Pasan ante nosotros los diversos matices de la espiritualidad del autor, de una sensibilidad artística que busca fluir en imágenes y sonidos, a veces con violencia, otras con particular lentitud, siempre con ese halo melancólico de quien se lanza a la creación con una conciencia brumosa de los múltiples riesgos que, en términos espirituales, pero también políticos y económicos, ésta significa. Asume el peligro de desvelarse un hombre que no logró morir por suicidio veinte años antes, atribulado por el fracaso y la incomprensión.

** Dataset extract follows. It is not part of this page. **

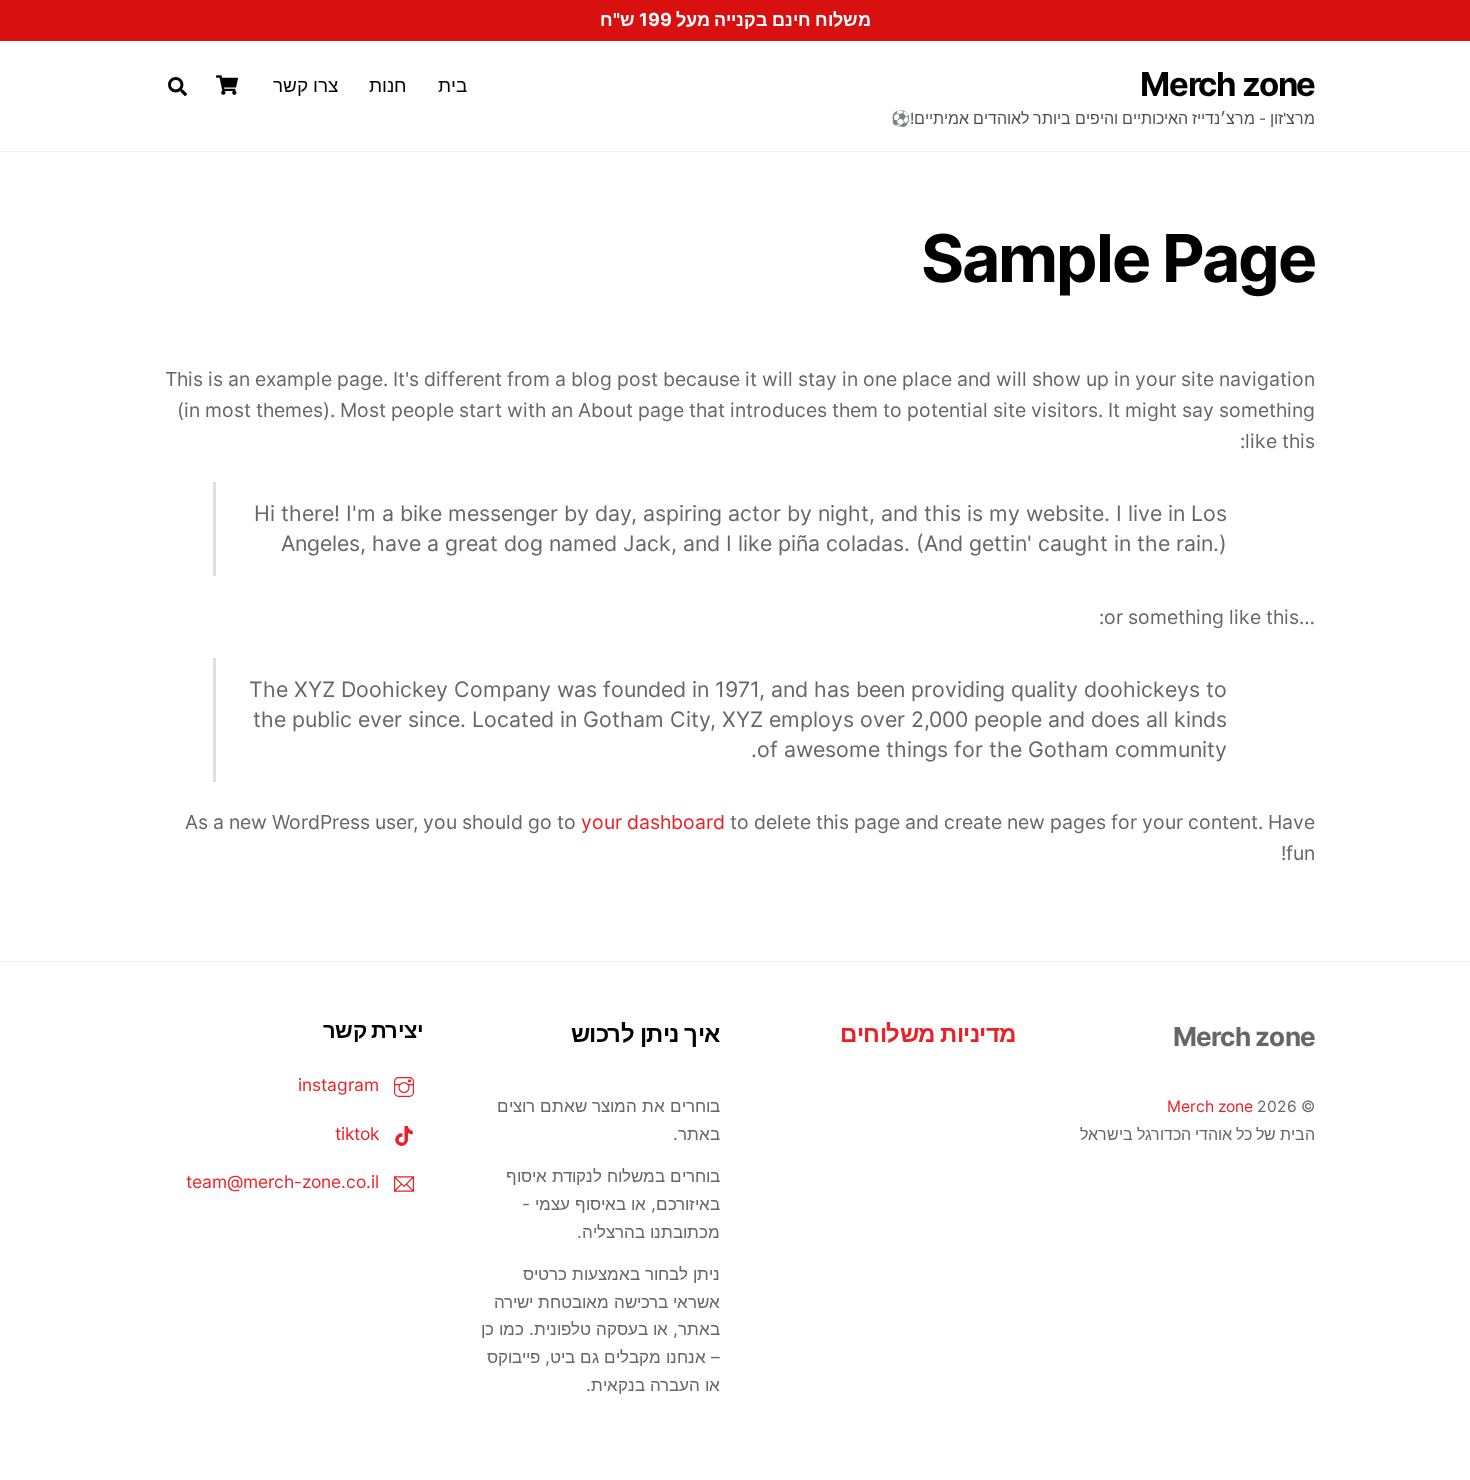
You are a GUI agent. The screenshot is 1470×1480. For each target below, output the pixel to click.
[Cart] (227, 85)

Tantos años después, volviendo a ver el cine de Akira Kurosawa, las imágenes me traen de nuevo andando al lado de mi viejo las decenas de metros que nos separan del cine del barrio, pasando por la farmacia, la tintorería y el expendio de jugo de caña –el sabroso guarapo–, con ese paso de samuráis errantes que llevamos, moviendo los hombros como Toshiro Mifune. Él me lleva a conocer la magia del cine, siempre idealista, siempre por delante de los avatares de la vida, defendiendo sus sueños y los nuestros sin importarle los riesgos, como un soñador que camina sobre la cola del tigre.